» The problem
The required output is the line containing "This screenshot has width=750, height=1082." followed by each line through the end of the data below, repeated exactly and with nothing added.

Items from a data source:
───
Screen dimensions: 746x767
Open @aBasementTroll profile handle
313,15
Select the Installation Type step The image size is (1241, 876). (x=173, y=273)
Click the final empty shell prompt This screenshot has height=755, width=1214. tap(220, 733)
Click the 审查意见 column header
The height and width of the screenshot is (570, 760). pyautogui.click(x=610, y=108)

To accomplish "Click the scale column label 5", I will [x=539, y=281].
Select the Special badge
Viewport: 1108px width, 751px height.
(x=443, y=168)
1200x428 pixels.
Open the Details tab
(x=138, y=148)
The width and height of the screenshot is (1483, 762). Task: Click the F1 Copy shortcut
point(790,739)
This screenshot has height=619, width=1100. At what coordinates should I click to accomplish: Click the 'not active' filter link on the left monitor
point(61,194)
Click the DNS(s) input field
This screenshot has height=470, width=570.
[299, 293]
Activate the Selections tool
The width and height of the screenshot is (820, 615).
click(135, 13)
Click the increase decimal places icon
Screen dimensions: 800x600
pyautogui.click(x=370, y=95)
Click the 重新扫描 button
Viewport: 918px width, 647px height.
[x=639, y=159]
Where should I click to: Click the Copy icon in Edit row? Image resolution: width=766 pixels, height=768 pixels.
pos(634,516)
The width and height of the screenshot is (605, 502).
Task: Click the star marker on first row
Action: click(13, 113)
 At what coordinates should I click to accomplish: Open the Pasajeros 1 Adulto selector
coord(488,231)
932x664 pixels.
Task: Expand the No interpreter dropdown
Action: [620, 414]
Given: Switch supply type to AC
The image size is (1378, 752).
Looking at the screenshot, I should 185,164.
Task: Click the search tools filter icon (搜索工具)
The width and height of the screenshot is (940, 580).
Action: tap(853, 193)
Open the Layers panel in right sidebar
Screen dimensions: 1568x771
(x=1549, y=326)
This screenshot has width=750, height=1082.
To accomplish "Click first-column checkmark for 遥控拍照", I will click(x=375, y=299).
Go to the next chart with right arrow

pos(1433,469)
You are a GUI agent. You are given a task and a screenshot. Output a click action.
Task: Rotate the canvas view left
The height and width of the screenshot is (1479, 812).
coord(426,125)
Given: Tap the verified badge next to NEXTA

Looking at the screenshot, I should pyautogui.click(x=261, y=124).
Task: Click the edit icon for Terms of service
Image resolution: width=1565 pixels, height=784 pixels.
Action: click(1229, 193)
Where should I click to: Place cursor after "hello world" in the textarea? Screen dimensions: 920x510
───
» Expected answer
This screenshot has width=750, height=1082.
To accomplish "Click first-column checkmark for 遥控拍照", I will click(x=375, y=299).
Go to the next chart with right arrow

pos(1433,469)
You are a GUI agent. You are given a task and a screenshot. Output a click action.
Task: Rotate the canvas view left
The height and width of the screenshot is (1479, 812).
coord(426,125)
Given: Tap the verified badge next to NEXTA

Looking at the screenshot, I should pyautogui.click(x=261, y=124).
Task: Click the edit icon for Terms of service
Image resolution: width=1565 pixels, height=784 pixels.
Action: click(1229, 193)
Where should I click to: Place cursor after "hello world" in the textarea? Screen dimensions: 920x510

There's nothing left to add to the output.